I bought this ASUS P5B Delux and as i read here that was a terrible mistake  :Sad:  gentoo wount boot, ( no setting the SATA controller to "Compatability Mode" doesnt help at all) 

I dont have ani USB CDrom to boot from... what can i do ? i realy need to install that gentoo ... also i read that there is problem with NIC ... 

They should put sticker on box "NOT FOR LINUX" or somethink.

Im getting despred, i realy thinking to go and buy windows...  cause this sux terrible... i do not need cd rom on it cause is for "server" there is just 6 SATA HDD and 1xIDE... i need that to work fine also NIC...

----------

## Fuller_

 *vladoportos wrote:*   

> Hi,
> 
> I bought this ASUS P5B Delux and as i read here that was a terrible mistake  gentoo wount boot, ( no setting the SATA controller to "Compatability Mode" doesnt help at all) 
> 
> I dont have ani USB CDrom to boot from... what can i do ? i realy need to install that gentoo ... also i read that there is problem with NIC ... 
> ...

 

Windows wont help you either as it wont boot for the same reason, as far as i could figure that out.

I got the same probs with the P5B-Deluxe booting various linux livecds whereas i got both nics working by installing by pxe with 2.6.17-r6

The only problem is that; if no cable is plugged in, the driver spams the dmesg with that error  :Sad: 

I going forward to test with the all-generic-ide and the 2.6.18-rc4-mm1 sources asap.

AFIK the problems originate from a mistake in the JMicron driver code that will be cleared in 2.6.18 final according to alan cox

greets

Fuller

----------

## vladoportos

Actualy win works without problems... i change motherboard with my work pc so i have now that Pentium D and on server is LanParty DFI which works fine... som im installing gentto now  :Wink: 

----------

## Tom17

So, I got an Asus P5B just under a week ago and have been struggling with it since. This was meant to be a simple "swap the drives to the new mobo and get going". I dont think I need to start a new thread on this as there seem to be loads already. Also dont want to pollute the threads for the new livecds that "kernelOfTruth" has been making. So i'll bung it here. Sorry if this is the wrong thread...

On my first attempt, I simply put my old PATA boot drive onto the JMicron PATA port. This drive had an old standard x86 Gentoo install on it. So I set the BIOS to boot from this drive, which was no problem, but then GRUB would not even get to the Stage1.5/2, it would just give an error (I forget the error number right now - but it basically meant disk not found) before the GRUB menu. This was where my frustration started. I figured that the grub code in the MBR was looking specifically for (hd0,0), but now I could not tell which drive it would be recognised as by GRUB. I also did not wish to risk changing the MBR just yet as I wanted the option of putting the drive back into the original PC as I need to use some of the services configured on it.

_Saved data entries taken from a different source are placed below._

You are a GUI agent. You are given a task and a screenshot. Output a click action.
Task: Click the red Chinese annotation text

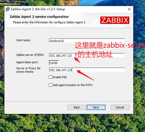tap(110, 50)
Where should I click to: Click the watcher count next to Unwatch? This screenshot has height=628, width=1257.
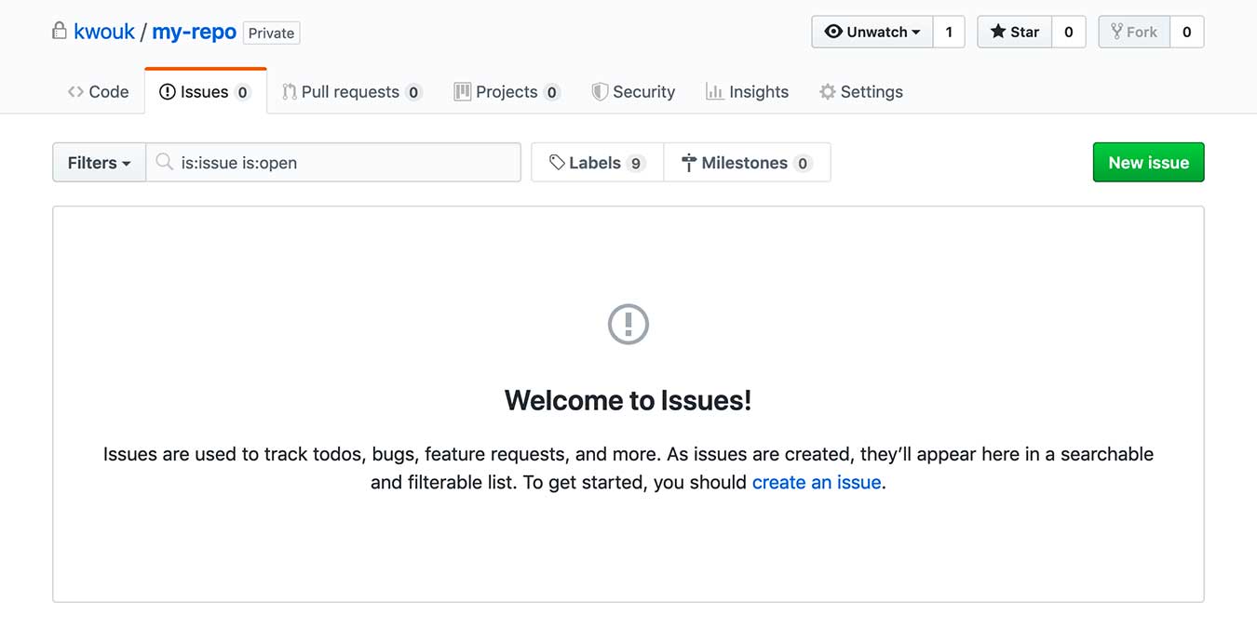point(949,31)
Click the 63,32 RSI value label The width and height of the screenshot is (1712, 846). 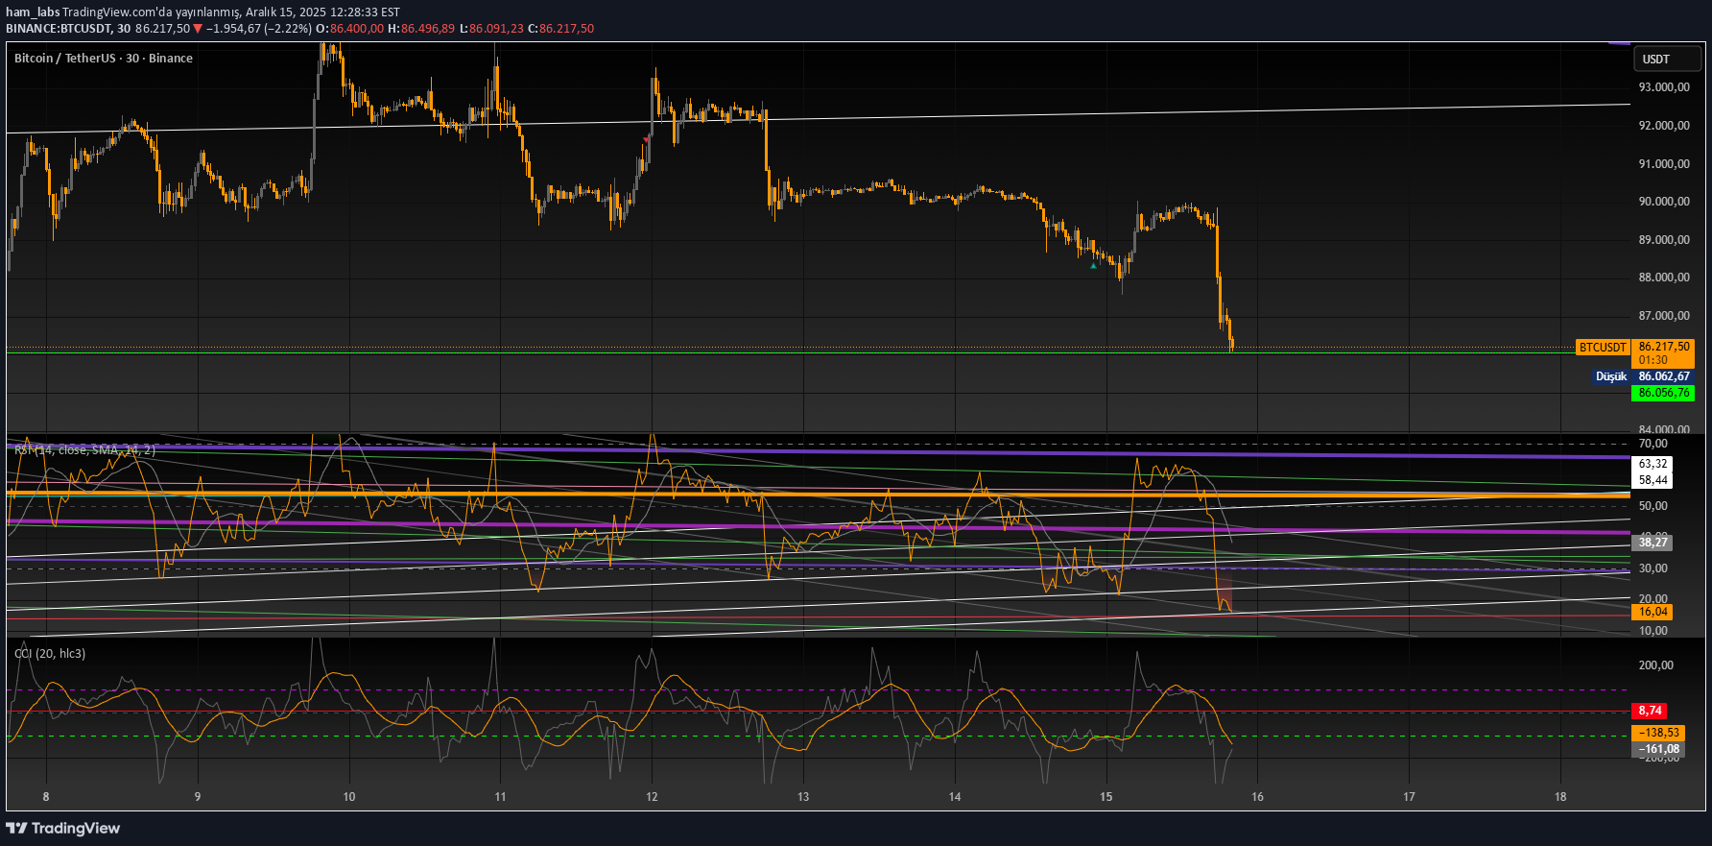point(1652,464)
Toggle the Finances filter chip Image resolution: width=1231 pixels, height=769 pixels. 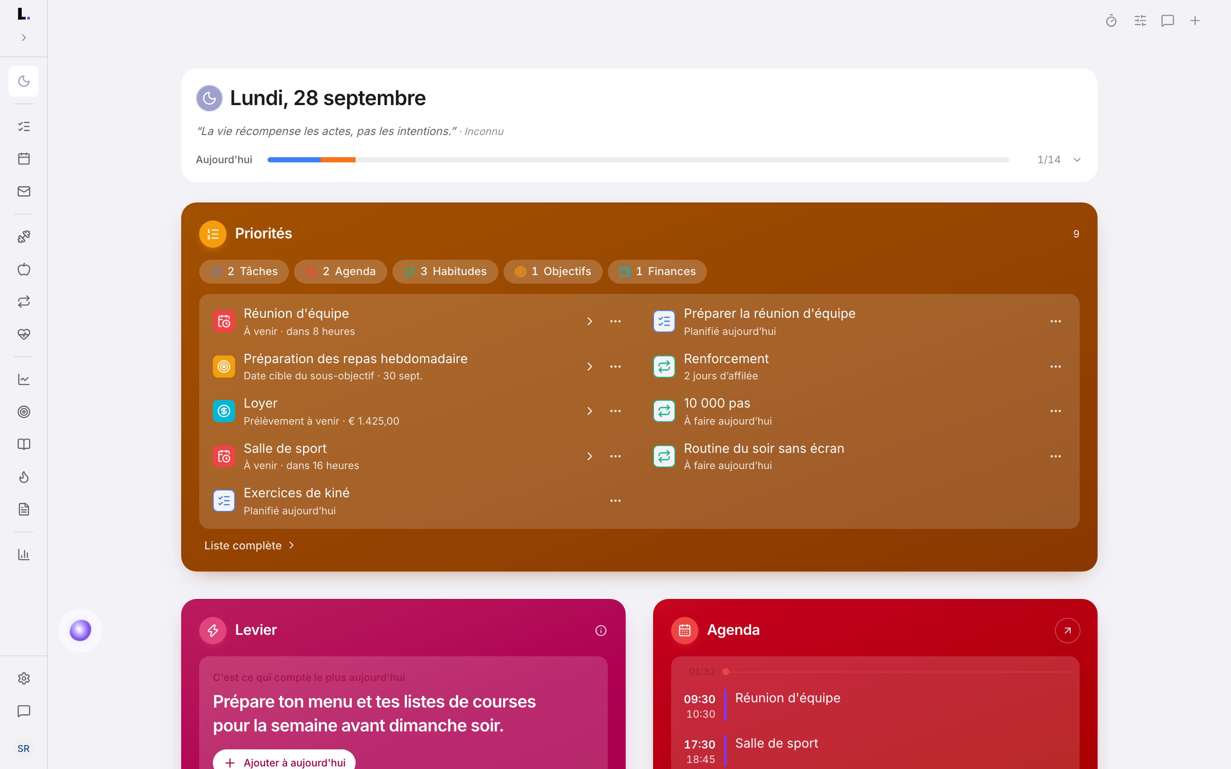point(657,272)
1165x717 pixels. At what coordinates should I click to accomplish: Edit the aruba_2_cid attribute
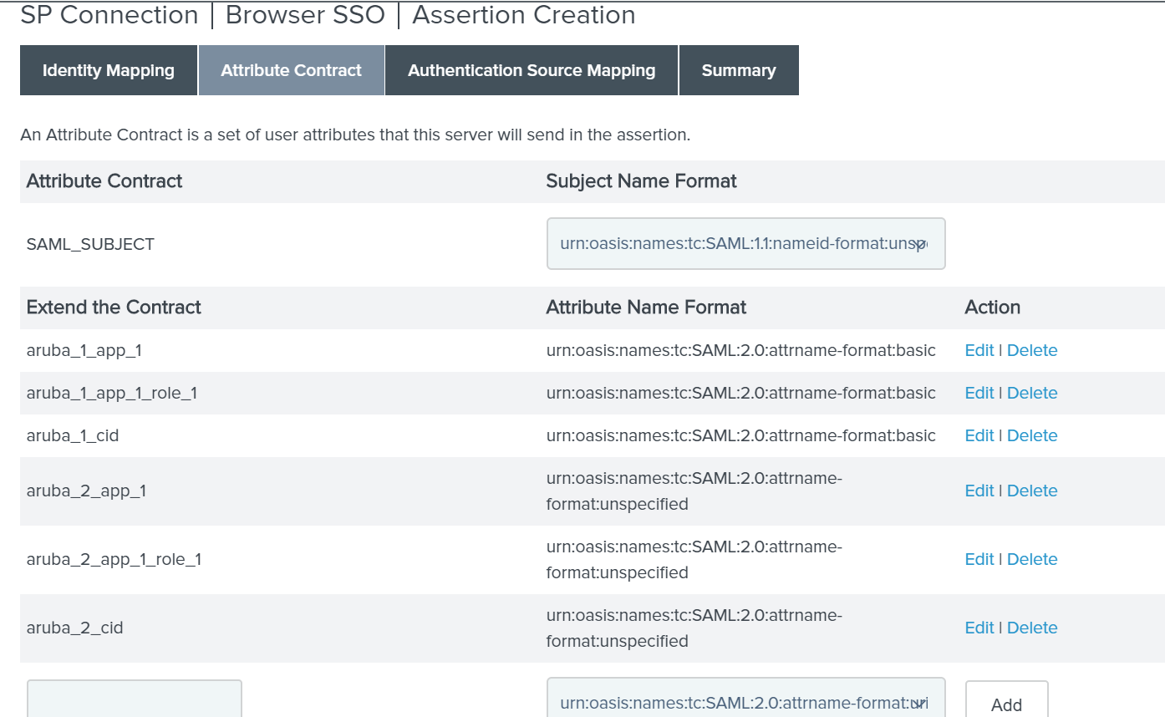[x=979, y=628]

OK, so at this point I realised I would have to do a fresh install, however as this was to be a server machine, I did not want to put a CD-ROM drive into the it so I was trying to do this from a USB stick. After hours spent trying to make a working bootable USB distro, I got my new machine up and running. Very cool, except the distro that I managed to get booting from USB (DSL)would not see either the ICH8-SATA drives or the JMicron PATA drives. I then spent the rest of the day trying to get DSL-N working, which is a 2.6 kernel (after I discovered that DSL was 2.4 which does not suport SATA natively) but could not get this to boot from USB. *sigh*

Finally I ripped out a CD-ROM from another PC and booted an FC5 install disk as I heard that I could use the "all-generic-ide" option. So I went ahead with this. With the all-generic-ide option set, it seems that the kernel recognises SATA1 as hda, SATA2 as hdc, SATA3 as hde, SATA4 as hdg and the 2 channels on the JMicron as hdk & hdl. After the initial install, I forgot to add the boot param "add all-generic-ide" again so the installation completed itself on sda rather than hda. I noticed this when there was no CD-ROM detected. So I rebooted, put the "all-generic-ide" back in but it was no good. Something was now expecting / to be on /dev/sda* but it was on /dev/hda* instead so it would not boot.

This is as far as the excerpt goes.